↓↓↓

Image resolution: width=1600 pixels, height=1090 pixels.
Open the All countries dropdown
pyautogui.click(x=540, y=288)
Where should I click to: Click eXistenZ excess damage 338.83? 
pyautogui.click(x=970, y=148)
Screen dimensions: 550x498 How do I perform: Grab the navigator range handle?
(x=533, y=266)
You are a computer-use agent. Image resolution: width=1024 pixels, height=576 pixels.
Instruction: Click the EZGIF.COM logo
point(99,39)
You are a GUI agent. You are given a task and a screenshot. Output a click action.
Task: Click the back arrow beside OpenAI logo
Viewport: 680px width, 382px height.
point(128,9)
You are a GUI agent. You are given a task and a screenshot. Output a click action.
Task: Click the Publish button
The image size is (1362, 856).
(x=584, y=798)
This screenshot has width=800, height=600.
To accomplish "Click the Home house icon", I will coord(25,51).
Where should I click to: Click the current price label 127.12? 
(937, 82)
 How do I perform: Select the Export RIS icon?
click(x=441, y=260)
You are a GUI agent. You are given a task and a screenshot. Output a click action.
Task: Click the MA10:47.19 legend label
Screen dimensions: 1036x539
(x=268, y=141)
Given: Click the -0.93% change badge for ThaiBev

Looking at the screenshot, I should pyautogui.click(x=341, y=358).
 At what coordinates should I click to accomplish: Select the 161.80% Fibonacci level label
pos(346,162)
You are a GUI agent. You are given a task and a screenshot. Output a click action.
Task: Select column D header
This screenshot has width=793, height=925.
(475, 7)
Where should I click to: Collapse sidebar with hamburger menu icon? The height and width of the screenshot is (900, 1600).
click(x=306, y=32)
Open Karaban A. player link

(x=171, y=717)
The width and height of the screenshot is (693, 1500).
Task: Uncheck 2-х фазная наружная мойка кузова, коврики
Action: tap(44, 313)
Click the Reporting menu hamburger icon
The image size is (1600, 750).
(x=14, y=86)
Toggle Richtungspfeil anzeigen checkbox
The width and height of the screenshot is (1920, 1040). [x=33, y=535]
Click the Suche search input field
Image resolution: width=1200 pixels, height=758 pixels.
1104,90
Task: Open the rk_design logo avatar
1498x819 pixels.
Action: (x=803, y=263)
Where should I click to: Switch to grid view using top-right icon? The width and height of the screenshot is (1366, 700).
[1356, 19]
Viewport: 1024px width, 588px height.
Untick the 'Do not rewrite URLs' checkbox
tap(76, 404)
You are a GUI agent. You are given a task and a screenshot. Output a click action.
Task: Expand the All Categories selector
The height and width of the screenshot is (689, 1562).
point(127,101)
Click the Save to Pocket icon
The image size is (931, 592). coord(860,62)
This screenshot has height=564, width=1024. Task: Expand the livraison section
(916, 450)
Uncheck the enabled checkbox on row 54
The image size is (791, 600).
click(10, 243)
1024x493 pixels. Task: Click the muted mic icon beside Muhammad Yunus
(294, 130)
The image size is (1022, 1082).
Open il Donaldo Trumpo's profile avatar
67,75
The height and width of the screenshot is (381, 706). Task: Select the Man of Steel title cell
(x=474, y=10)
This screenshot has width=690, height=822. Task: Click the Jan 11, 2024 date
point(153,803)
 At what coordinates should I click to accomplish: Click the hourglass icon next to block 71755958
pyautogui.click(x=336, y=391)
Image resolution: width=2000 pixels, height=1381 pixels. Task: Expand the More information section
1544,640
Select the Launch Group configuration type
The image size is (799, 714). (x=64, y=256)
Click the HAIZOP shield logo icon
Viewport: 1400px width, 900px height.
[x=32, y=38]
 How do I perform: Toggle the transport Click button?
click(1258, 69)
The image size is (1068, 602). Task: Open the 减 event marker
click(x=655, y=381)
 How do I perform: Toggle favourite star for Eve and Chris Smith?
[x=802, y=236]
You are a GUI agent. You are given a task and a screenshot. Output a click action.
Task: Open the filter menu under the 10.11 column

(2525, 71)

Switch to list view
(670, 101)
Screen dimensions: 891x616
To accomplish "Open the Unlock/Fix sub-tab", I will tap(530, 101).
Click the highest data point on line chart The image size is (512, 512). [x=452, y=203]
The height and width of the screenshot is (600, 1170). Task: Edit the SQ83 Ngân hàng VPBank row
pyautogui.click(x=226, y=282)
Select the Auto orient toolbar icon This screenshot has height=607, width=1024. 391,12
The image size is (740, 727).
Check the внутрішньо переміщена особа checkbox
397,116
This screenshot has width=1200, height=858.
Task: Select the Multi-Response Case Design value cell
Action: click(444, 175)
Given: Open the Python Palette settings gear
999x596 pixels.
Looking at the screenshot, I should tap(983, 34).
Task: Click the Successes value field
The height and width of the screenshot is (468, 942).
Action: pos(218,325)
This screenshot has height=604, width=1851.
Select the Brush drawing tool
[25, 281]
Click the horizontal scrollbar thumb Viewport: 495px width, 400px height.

↑↑↑

### PROBLEM TO SOLVE:
Top to bottom, set down the whole listing exactly.

### RESPONSE TO THE TASK:
Image resolution: width=1600 pixels, height=1090 pixels.
Open the All countries dropdown
pyautogui.click(x=540, y=288)
Where should I click to: Click eXistenZ excess damage 338.83? 
pyautogui.click(x=970, y=148)
Screen dimensions: 550x498 How do I perform: Grab the navigator range handle?
(x=533, y=266)
You are a computer-use agent. Image resolution: width=1024 pixels, height=576 pixels.
Instruction: Click the EZGIF.COM logo
point(99,39)
You are a GUI agent. You are given a task and a screenshot. Output a click action.
Task: Click the back arrow beside OpenAI logo
Viewport: 680px width, 382px height.
point(128,9)
You are a GUI agent. You are given a task and a screenshot. Output a click action.
Task: Click the Publish button
The image size is (1362, 856).
(x=584, y=798)
This screenshot has width=800, height=600.
To accomplish "Click the Home house icon", I will coord(25,51).
Where should I click to: Click the current price label 127.12? 
(937, 82)
 How do I perform: Select the Export RIS icon?
click(x=441, y=260)
You are a GUI agent. You are given a task and a screenshot. Output a click action.
Task: Click the MA10:47.19 legend label
Screen dimensions: 1036x539
(x=268, y=141)
Given: Click the -0.93% change badge for ThaiBev

Looking at the screenshot, I should pyautogui.click(x=341, y=358).
 At what coordinates should I click to accomplish: Select the 161.80% Fibonacci level label
pos(346,162)
You are a GUI agent. You are given a task and a screenshot. Output a click action.
Task: Select column D header
This screenshot has width=793, height=925.
(475, 7)
Where should I click to: Collapse sidebar with hamburger menu icon? The height and width of the screenshot is (900, 1600).
click(x=306, y=32)
Open Karaban A. player link

(x=171, y=717)
The width and height of the screenshot is (693, 1500).
Task: Uncheck 2-х фазная наружная мойка кузова, коврики
Action: tap(44, 313)
Click the Reporting menu hamburger icon
The image size is (1600, 750).
(x=14, y=86)
Toggle Richtungspfeil anzeigen checkbox
The width and height of the screenshot is (1920, 1040). [x=33, y=535]
Click the Suche search input field
Image resolution: width=1200 pixels, height=758 pixels.
1104,90
Task: Open the rk_design logo avatar
1498x819 pixels.
Action: (x=803, y=263)
Where should I click to: Switch to grid view using top-right icon? The width and height of the screenshot is (1366, 700).
[1356, 19]
Viewport: 1024px width, 588px height.
Untick the 'Do not rewrite URLs' checkbox
tap(76, 404)
You are a GUI agent. You are given a task and a screenshot. Output a click action.
Task: Expand the All Categories selector
The height and width of the screenshot is (689, 1562).
point(127,101)
Click the Save to Pocket icon
The image size is (931, 592). coord(860,62)
This screenshot has height=564, width=1024. Task: Expand the livraison section
(916, 450)
Uncheck the enabled checkbox on row 54
The image size is (791, 600).
click(10, 243)
1024x493 pixels. Task: Click the muted mic icon beside Muhammad Yunus
(294, 130)
The image size is (1022, 1082).
Open il Donaldo Trumpo's profile avatar
67,75
The height and width of the screenshot is (381, 706). Task: Select the Man of Steel title cell
(x=474, y=10)
This screenshot has width=690, height=822. Task: Click the Jan 11, 2024 date
point(153,803)
 At what coordinates should I click to accomplish: Click the hourglass icon next to block 71755958
pyautogui.click(x=336, y=391)
Image resolution: width=2000 pixels, height=1381 pixels. Task: Expand the More information section
1544,640
Select the Launch Group configuration type
The image size is (799, 714). (x=64, y=256)
Click the HAIZOP shield logo icon
Viewport: 1400px width, 900px height.
[x=32, y=38]
 How do I perform: Toggle the transport Click button?
click(1258, 69)
The image size is (1068, 602). Task: Open the 减 event marker
click(x=655, y=381)
 How do I perform: Toggle favourite star for Eve and Chris Smith?
[x=802, y=236]
You are a GUI agent. You are given a task and a screenshot. Output a click action.
Task: Open the filter menu under the 10.11 column

(2525, 71)

Switch to list view
(670, 101)
Screen dimensions: 891x616
To accomplish "Open the Unlock/Fix sub-tab", I will tap(530, 101).
Click the highest data point on line chart The image size is (512, 512). [x=452, y=203]
The height and width of the screenshot is (600, 1170). Task: Edit the SQ83 Ngân hàng VPBank row
pyautogui.click(x=226, y=282)
Select the Auto orient toolbar icon This screenshot has height=607, width=1024. 391,12
The image size is (740, 727).
Check the внутрішньо переміщена особа checkbox
397,116
This screenshot has width=1200, height=858.
Task: Select the Multi-Response Case Design value cell
Action: click(444, 175)
Given: Open the Python Palette settings gear
999x596 pixels.
Looking at the screenshot, I should tap(983, 34).
Task: Click the Successes value field
The height and width of the screenshot is (468, 942).
Action: pos(218,325)
This screenshot has height=604, width=1851.
Select the Brush drawing tool
[25, 281]
Click the horizontal scrollbar thumb Viewport: 495px width, 400px height.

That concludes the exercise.